These parameters concern the tempo-smoothing algorithm.
- Smoothing : Sets the balance between the smoothness of the tempi and the quality of the solutions. When smoothing=1, the variations of tempo only are taken into account, the best sequence of tempi is chosen, regardless of the fitness of the solutions. When smoothing=0, the weight only is taken into account, the solutions chosen are all the best ones, regardless of their tempi.
- Tempo jump penalty : Sets the penalty given to a jump of tempo. When it is high, the algorithm will find the solutions such that an average tempo is kept over all the segments. When it is low, big tempo changes will be more frequent.
The Edit/Render switch allows to display the solution in two modes : Edit mode, where the display might not be ideal, but edition of the solution is permitted, and Render mode, where the display is prettier, but edition is not permitted.
The Color mode option displays with a color code (red : bad, green : good) the precision of the current transcription for the selected chord or group in the editor view.
The Show pulses option displays in the chord-seq view the quantization grid on which onsets are aligned.
The Show solutions switch displays the k-best panel on the right.
The quantification algorithm requires a lot of calculations, which can take a lot of time, especially with older computers. Fortunately, there are ways to make it faster.
- Do not compute less solutions. What requires the most calculations is computing the best solution. Once it is computed, getting more solutions is much faster. For instance, it should take about the same time to compute 3 solutions instead of 10.
- Use a smaller schema (cf section Subdivision Schema). Try to remove from the schema any kind of subdivision you already know you don't want.

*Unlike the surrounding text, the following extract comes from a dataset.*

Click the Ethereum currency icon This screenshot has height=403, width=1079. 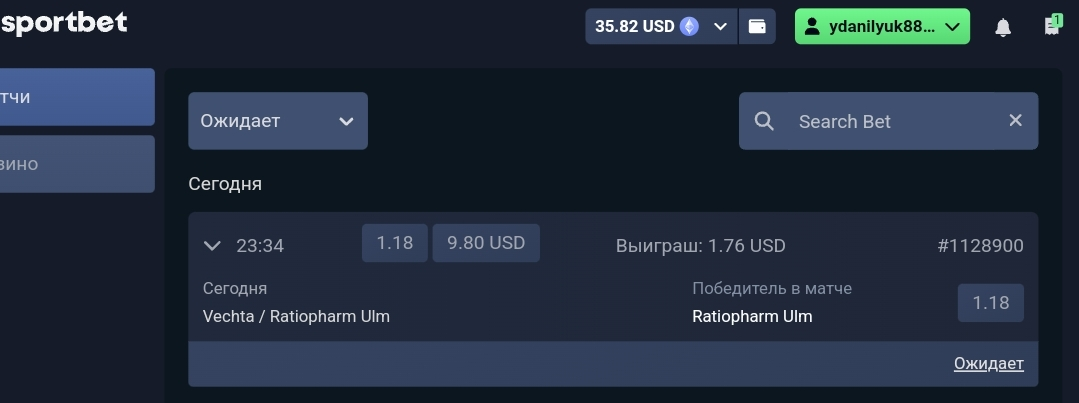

- Use a smaller tempo range, or specify a tempo. That makes the tempo estimation step easier and saves a lot of computation.

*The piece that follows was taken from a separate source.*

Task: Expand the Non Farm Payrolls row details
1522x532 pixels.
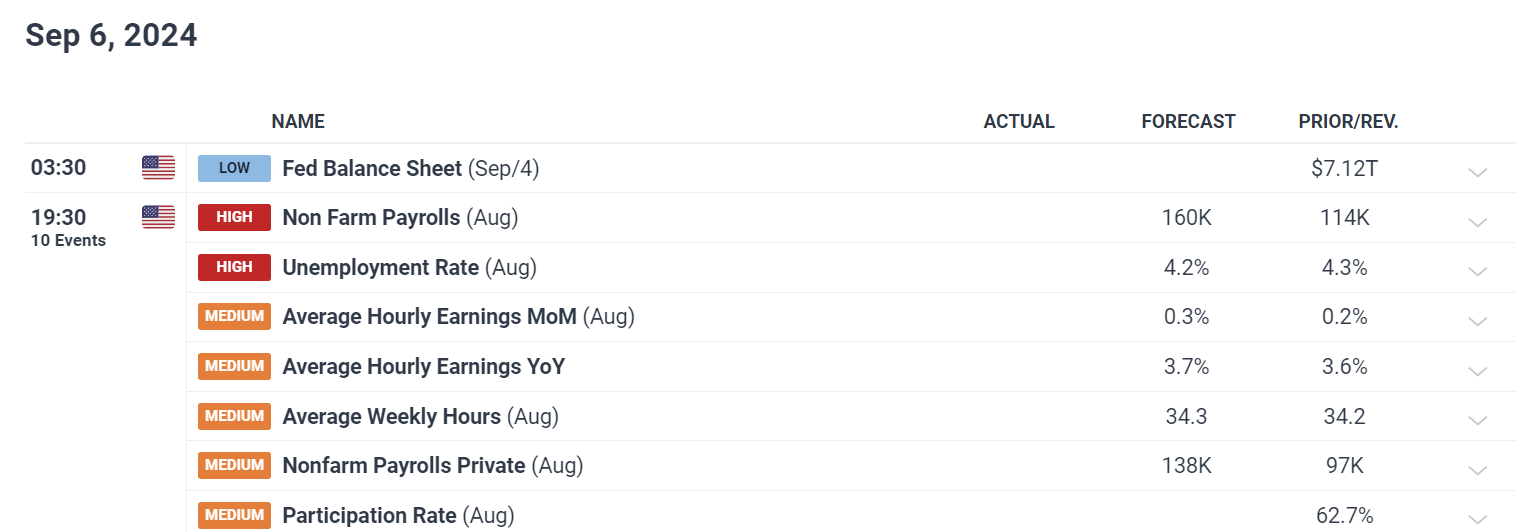Action: tap(1477, 222)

- Use the option "Segments = beats" to skip the tempo estimation step.
- Segment into smaller segments. The longer the segments are, the more possible tempo values there will be. By cutting into smaller segments, you can limit the number of possible tempi and thus the computation time.
- Select a segment and press "q" to re-run the algorithm on this segment only. It is useful when you have changed the parameters on one segment only and you don't want to recompute all the segments.
To export one or multiple transcriptions from the quant-system to OpenMusic objects, two functions are available :
get-voice: This function exports the chosen transcription into a
get-k-best-list: This function exports one or multiple transcriptions among those in the k-best panel. See internal documentation for more information.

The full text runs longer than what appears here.